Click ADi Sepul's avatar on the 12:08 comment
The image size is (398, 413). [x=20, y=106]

━━━━━━━━━━━━━━━━

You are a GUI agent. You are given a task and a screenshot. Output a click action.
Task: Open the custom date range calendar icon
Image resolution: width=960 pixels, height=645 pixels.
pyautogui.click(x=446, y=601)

━━━━━━━━━━━━━━━━

■ **Set problem**
Pull out the stretch of records from the line containing "You are a GUI" through the line containing "pyautogui.click(x=446, y=601)", both included, and reproduce those lines verbatim.

■ **Worked answer**
You are a GUI agent. You are given a task and a screenshot. Output a click action.
Task: Open the custom date range calendar icon
Image resolution: width=960 pixels, height=645 pixels.
pyautogui.click(x=446, y=601)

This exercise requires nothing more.